The meninges is a source of retinoic acid for the late-developing hindbrain

Abstract

One general function for retinoic acid (RA) is pattern organization in the CNS. This regulatory factor has an essential role in spinal cord motor neuron and early posterior hindbrain development. In the anterior CNS, however, there is only a limited number of foci of RA synthesis, and less attention has been placed on regions such as the anterior hindbrain where RA synthesizing enzymes are absent. This study shows that a rich source of RA lies around the hindbrain from the RA synthetic enzyme retinaldehyde dehydrogenase-2 (RALDH2) present in the surrounding meninges and mesenchyme by embryonic day 13. RALDH2 is not distributed uniformly throughout the meninges but is restricted to territories over the developing hindbrain, suggesting that RA signaling may be localized to those regions. Further regulation of RA signaling is provided by the presence of a RA sink in the form of the CYP26B1 RA catabolic enzyme expressed in deeper regions of the brain.
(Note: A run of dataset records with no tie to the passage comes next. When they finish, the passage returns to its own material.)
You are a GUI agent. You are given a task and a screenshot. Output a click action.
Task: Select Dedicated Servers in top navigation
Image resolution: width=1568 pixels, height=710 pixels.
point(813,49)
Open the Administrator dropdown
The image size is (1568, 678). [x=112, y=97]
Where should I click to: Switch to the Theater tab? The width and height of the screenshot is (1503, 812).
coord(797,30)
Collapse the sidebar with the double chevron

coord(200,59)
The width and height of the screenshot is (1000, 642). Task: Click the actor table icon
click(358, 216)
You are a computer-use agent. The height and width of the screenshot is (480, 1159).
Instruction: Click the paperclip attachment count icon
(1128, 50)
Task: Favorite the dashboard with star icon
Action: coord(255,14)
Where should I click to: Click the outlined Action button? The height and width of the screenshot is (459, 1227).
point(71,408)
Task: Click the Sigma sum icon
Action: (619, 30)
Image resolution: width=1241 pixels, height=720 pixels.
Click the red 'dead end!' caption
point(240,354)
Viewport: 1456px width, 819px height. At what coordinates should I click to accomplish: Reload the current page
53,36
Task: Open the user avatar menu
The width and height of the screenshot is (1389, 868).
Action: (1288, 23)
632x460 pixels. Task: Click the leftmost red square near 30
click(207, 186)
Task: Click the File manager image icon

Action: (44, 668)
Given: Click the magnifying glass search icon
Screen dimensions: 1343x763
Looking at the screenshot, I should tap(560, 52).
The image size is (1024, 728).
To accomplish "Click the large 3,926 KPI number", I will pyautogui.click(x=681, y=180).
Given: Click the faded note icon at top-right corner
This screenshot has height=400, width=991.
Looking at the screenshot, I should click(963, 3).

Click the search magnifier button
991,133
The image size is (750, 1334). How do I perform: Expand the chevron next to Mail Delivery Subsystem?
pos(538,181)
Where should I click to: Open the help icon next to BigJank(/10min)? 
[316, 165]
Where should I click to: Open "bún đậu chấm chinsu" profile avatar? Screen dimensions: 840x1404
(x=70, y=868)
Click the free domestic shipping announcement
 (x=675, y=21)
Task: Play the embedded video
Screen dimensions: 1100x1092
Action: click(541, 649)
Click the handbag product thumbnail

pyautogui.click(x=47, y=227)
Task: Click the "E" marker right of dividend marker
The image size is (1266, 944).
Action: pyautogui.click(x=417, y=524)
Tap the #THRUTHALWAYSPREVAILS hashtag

As a guide to the neural anatomy of hindbrain RA signaling, we used a mouse transgenic for a lacZ reporter gene driven by a RA response element (RAREhsplacZ) to identify regions of RA signaling. This reporter mouse provides evidence that RA signaling in the hindbrain after embryonic day 13 occurs in the regions of the cerebellum and precerebellar system adjacent to sources of RA, including the inferior olive and the pontine nuclei.

Figure 1.

Pathways of migration of neurons born from the neuroepithelium of the rhombic lip.

Figure 2.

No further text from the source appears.